Using a Life Cycle Assessment (LCA) has many benefits. However, it’s important to keep in mind that the results of a LCA are determined by the choices the researcher makes. These choices affect indicators, functional unit, allocation and system boundaries. Especially in the circular economy, with its innovations involving recycling, reuse and circular design, LCAs can be quite complex.
An interesting example of how we need to treat Life Cycle Assessment results very carefully, is the comparison of the life cycles of paper (or board) products produced from virgin and recycled fibres.
An “odd” conclusion
Around 2009 there was an interesting discussion in the Netherlands about a report that compared the environmental impact of different packaging materials. In this report, the CO2 emission over the life cycle of virgin based paper products appeared to be lower than those of recycled fibre based products. To many, this result seemed rather counter-intuitive and asked for further research.
In order to determine whether or not virgin fibre based products had a lower environmental impact, I performed a study together with Jobien Laurijssen.

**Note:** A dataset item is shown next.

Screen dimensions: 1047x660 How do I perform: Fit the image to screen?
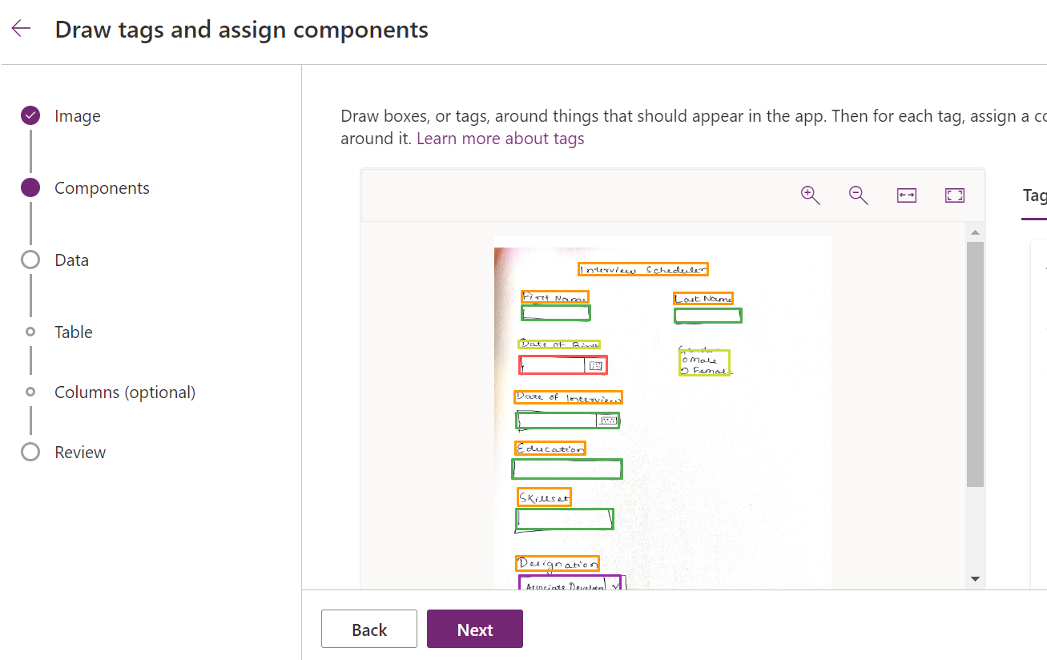tap(954, 195)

We created an Excel model to map the mass flows and energy use of the main production processes of different paper production routes in detail.
CO2 vs energy footprint
This study demonstrated the huge benefits in terms of energy use over the total life cycle, by using recovered fibre instead of virgin fibres. The main reason was that the energy required to convert wood into pulp for papermaking, is very large, whereas turning recovered paper into pulp on the other hand requires very little energy (note that the quality of the fibres of virgin pulp differs significantly from recovered paper pulp).
What is interesting from a CO2 emission perspective, is that when wood is converted into pulp using chemical pulping, the process, although incredibly energy intensive, does not emit much CO2. The reason for this is that it uses mostly bio-energy to fuel its energy needs. Wood consists partly of cellulose, hemi-cellulose and lignin. In chemical pulping, only the cellulose is extracted and the rest is burned for energy recovery. This way, you emit virtually no net CO2 emissions because you use bio-fuel. This means that for every tree, you are only using half its mass to produce paper, while using the other half to produce bio-energy.
At the end of the life-cycle, the used paper can be either recycled or incinerated (let’s assume the paper is not landfilled). When assuming that the paper is incinerated for energy recovery, you can argue that this saves CO2 emissions by saving fossil fuels. When recycling the paper on the other hand, one cannot allocate such CO2 savings due to energy recovery. This also reduces the CO2 emissions of virgin fibre paper products in comparison to using recovered fibres.
As you can see, although intuitively it may seem clear that recycling of paper is beneficial to the environment over using virgin fibres, when you compare the CO2 footprints the results may show a different outcome, depending on the system boundaries that you take into account. From an energy perspective, there is not much discussion, since recycling of paper saves you that highly energy intensive process of turning wood into pulp. But when it comes down to CO2 emissions, the LCA interpretation becomes much more complex.
Expand the system boundaries
So how can we solve this dilemma? Our research shows that a good solution is to expand the boundaries of the LCA system, and include wood as a resource that has to be used in equal amounts in both the production of paper and board from virgin fibres and recycled fibres. If you assume the “saved” wood due to recycling of recovered paper, for direct energy conversion, then the research of Jobien Laurijssen and me clearly shows that using recovered fibres has a much lower environmental impact than using virgin fibres.